--- Start ---

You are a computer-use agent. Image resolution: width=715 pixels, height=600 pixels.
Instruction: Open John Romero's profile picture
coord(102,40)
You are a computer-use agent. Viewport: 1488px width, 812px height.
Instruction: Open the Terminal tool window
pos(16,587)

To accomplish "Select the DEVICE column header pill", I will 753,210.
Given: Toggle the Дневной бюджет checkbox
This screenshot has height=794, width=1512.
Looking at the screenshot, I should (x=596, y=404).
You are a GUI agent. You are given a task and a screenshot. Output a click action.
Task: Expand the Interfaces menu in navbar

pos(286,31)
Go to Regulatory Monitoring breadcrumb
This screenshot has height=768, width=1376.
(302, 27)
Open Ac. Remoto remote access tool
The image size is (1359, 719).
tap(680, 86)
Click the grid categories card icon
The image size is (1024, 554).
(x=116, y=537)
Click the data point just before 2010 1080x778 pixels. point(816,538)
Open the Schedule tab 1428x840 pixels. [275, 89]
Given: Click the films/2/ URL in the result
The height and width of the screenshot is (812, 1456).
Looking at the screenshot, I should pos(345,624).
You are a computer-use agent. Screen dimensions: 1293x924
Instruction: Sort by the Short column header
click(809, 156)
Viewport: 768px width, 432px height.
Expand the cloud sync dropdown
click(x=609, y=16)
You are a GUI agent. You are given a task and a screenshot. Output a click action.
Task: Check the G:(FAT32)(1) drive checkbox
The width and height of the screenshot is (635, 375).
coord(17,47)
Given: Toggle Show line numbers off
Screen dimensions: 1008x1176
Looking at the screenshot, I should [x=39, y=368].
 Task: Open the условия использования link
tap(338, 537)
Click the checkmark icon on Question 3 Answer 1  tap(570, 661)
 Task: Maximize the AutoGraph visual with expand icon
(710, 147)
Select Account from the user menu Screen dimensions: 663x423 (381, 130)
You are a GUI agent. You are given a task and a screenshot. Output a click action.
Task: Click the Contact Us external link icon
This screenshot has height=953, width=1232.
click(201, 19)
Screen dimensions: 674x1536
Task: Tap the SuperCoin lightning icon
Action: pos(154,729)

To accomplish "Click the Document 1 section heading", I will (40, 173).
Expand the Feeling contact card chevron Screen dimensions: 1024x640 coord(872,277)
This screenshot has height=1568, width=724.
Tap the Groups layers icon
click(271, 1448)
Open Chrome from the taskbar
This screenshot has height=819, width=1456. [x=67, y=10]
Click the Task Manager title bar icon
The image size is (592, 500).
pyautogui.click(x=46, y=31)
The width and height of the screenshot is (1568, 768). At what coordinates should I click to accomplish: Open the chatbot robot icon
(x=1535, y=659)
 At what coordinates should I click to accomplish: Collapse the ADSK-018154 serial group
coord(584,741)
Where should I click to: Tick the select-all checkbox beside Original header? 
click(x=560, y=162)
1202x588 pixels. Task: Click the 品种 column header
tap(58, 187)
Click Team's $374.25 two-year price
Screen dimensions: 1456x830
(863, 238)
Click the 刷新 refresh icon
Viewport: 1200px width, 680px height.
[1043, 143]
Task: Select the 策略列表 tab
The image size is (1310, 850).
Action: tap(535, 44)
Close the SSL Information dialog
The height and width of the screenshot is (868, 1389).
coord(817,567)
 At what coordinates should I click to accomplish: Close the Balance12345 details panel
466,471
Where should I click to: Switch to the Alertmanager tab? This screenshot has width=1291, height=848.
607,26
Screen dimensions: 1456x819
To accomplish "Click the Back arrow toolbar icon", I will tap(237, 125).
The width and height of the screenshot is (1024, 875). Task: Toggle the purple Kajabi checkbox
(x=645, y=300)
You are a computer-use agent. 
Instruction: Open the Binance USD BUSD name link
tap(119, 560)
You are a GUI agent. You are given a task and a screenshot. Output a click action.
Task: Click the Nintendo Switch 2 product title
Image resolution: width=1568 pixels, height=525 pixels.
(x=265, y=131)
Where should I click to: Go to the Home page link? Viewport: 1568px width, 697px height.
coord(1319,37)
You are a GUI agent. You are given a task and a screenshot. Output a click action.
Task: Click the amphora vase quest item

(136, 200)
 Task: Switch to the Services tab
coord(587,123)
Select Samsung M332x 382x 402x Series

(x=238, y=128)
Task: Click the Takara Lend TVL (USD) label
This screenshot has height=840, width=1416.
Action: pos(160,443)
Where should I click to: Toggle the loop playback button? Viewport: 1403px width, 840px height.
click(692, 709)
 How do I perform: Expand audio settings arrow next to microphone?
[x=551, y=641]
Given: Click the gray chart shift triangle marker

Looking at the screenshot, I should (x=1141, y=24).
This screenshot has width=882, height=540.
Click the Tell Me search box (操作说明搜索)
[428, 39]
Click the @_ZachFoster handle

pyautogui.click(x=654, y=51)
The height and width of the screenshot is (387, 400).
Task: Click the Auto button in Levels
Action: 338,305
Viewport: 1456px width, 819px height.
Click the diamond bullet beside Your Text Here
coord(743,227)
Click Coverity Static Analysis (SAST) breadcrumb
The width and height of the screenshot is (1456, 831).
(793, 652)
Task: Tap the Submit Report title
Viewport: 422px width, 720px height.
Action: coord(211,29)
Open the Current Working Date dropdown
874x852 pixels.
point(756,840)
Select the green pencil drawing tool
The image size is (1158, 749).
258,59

--- End ---

Convert all of the data above into a JSON array of strings, one string per line, leaving out blank lines.

THE ANSWER:
[
  "You are a computer-use agent. Image resolution: width=715 pixels, height=600 pixels.",
  "Instruction: Open John Romero's profile picture",
  "coord(102,40)",
  "You are a computer-use agent. Viewport: 1488px width, 812px height.",
  "Instruction: Open the Terminal tool window",
  "pos(16,587)",
  "To accomplish \"Select the DEVICE column header pill\", I will 753,210.",
  "Given: Toggle the Дневной бюджет checkbox",
  "This screenshot has height=794, width=1512.",
  "Looking at the screenshot, I should (x=596, y=404).",
  "You are a GUI agent. You are given a task and a screenshot. Output a click action.",
  "Task: Expand the Interfaces menu in navbar",
  "pos(286,31)",
  "Go to Regulatory Monitoring breadcrumb",
  "This screenshot has height=768, width=1376.",
  "(302, 27)",
  "Open Ac. Remoto remote access tool",
  "The image size is (1359, 719).",
  "tap(680, 86)",
  "Click the grid categories card icon",
  "The image size is (1024, 554).",
  "(x=116, y=537)",
  "Click the data point just before 2010 1080x778 pixels. point(816,538)",
  "Open the Schedule tab 1428x840 pixels. [275, 89]",
  "Given: Click the films/2/ URL in the result",
  "The height and width of the screenshot is (812, 1456).",
  "Looking at the screenshot, I should pos(345,624).",
  "You are a computer-use agent. Screen dimensions: 1293x924",
  "Instruction: Sort by the Short column header",
  "click(809, 156)",
  "Viewport: 768px width, 432px height.",
  "Expand the cloud sync dropdown",
  "click(x=609, y=16)",
  "You are a GUI agent. You are given a task and a screenshot. Output a click action.",
  "Task: Check the G:(FAT32)(1) drive checkbox",
  "The width and height of the screenshot is (635, 375).",
  "coord(17,47)",
  "Given: Toggle Show line numbers off",
  "Screen dimensions: 1008x1176",
  "Looking at the screenshot, I should [x=39, y=368].",
  " Task: Open the условия использования link",
  "tap(338, 537)",
  "Click the checkmark icon on Question 3 Answer 1  tap(570, 661)",
  " Task: Maximize the AutoGraph visual with expand icon",
  "(710, 147)",
  "Select Account from the user menu Screen dimensions: 663x423 (381, 130)",
  "You are a GUI agent. You are given a task and a screenshot. Output a click action.",
  "Task: Click the Contact Us external link icon",
  "This screenshot has height=953, width=1232.",
  "click(201, 19)",
  "Screen dimensions: 674x1536",
  "Task: Tap the SuperCoin lightning icon",
  "Action: pos(154,729)",
  "To accomplish \"Click the Document 1 section heading\", I will (40, 173).",
  "Expand the Feeling contact card chevron Screen dimensions: 1024x640 coord(872,277)",
  "This screenshot has height=1568, width=724.",
  "Tap the Groups layers icon",
  "click(271, 1448)",
  "Open Chrome from the taskbar",
  "This screenshot has height=819, width=1456. [x=67, y=10]",
  "Click the Task Manager title bar icon",
  "The image size is (592, 500).",
  "pyautogui.click(x=46, y=31)",
  "The width and height of the screenshot is (1568, 768). At what coordinates should I click to accomplish: Open the chatbot robot icon",
  "(x=1535, y=659)",
  " At what coordinates should I click to accomplish: Collapse the ADSK-018154 serial group",
  "coord(584,741)",
  "Where should I click to: Tick the select-all checkbox beside Original header? ",
  "click(x=560, y=162)",
  "1202x588 pixels. Task: Click the 品种 column header",
  "tap(58, 187)",
  "Click Team's $374.25 two-year price",
  "Screen dimensions: 1456x830",
  "(863, 238)",
  "Click the 刷新 refresh icon",
  "Viewport: 1200px width, 680px height.",
  "[1043, 143]",
  "Task: Select the 策略列表 tab",
  "The image size is (1310, 850).",
  "Action: tap(535, 44)",
  "Close the SSL Information dialog",
  "The height and width of the screenshot is (868, 1389).",
  "coord(817,567)",
  " At what coordinates should I click to accomplish: Close the Balance12345 details panel",
  "466,471",
  "Where should I click to: Switch to the Alertmanager tab? This screenshot has width=1291, height=848.",
  "607,26",
  "Screen dimensions: 1456x819",
  "To accomplish \"Click the Back arrow toolbar icon\", I will tap(237, 125).",
  "The width and height of the screenshot is (1024, 875). Task: Toggle the purple Kajabi checkbox",
  "(x=645, y=300)",
  "You are a computer-use agent. ",
  "Instruction: Open the Binance USD BUSD name link",
  "tap(119, 560)",
  "You are a GUI agent. You are given a task and a screenshot. Output a click action.",
  "Task: Click the Nintendo Switch 2 product title",
  "Image resolution: width=1568 pixels, height=525 pixels.",
  "(x=265, y=131)",
  "Where should I click to: Go to the Home page link? Viewport: 1568px width, 697px height.",
  "coord(1319,37)",
  "You are a GUI agent. You are given a task and a screenshot. Output a click action.",
  "Task: Click the amphora vase quest item",
  "(136, 200)",
  " Task: Switch to the Services tab",
  "coord(587,123)",
  "Select Samsung M332x 382x 402x Series",
  "(x=238, y=128)",
  "Task: Click the Takara Lend TVL (USD) label",
  "This screenshot has height=840, width=1416.",
  "Action: pos(160,443)",
  "Where should I click to: Toggle the loop playback button? Viewport: 1403px width, 840px height.",
  "click(692, 709)",
  " How do I perform: Expand audio settings arrow next to microphone?",
  "[x=551, y=641]",
  "Given: Click the gray chart shift triangle marker",
  "Looking at the screenshot, I should (x=1141, y=24).",
  "This screenshot has width=882, height=540.",
  "Click the Tell Me search box (操作说明搜索)",
  "[428, 39]",
  "Click the @_ZachFoster handle",
  "pyautogui.click(x=654, y=51)",
  "The height and width of the screenshot is (387, 400).",
  "Task: Click the Auto button in Levels",
  "Action: 338,305",
  "Viewport: 1456px width, 819px height.",
  "Click the diamond bullet beside Your Text Here",
  "coord(743,227)",
  "Click Coverity Static Analysis (SAST) breadcrumb",
  "The width and height of the screenshot is (1456, 831).",
  "(793, 652)",
  "Task: Tap the Submit Report title",
  "Viewport: 422px width, 720px height.",
  "Action: coord(211,29)",
  "Open the Current Working Date dropdown",
  "874x852 pixels.",
  "point(756,840)",
  "Select the green pencil drawing tool",
  "The image size is (1158, 749).",
  "258,59"
]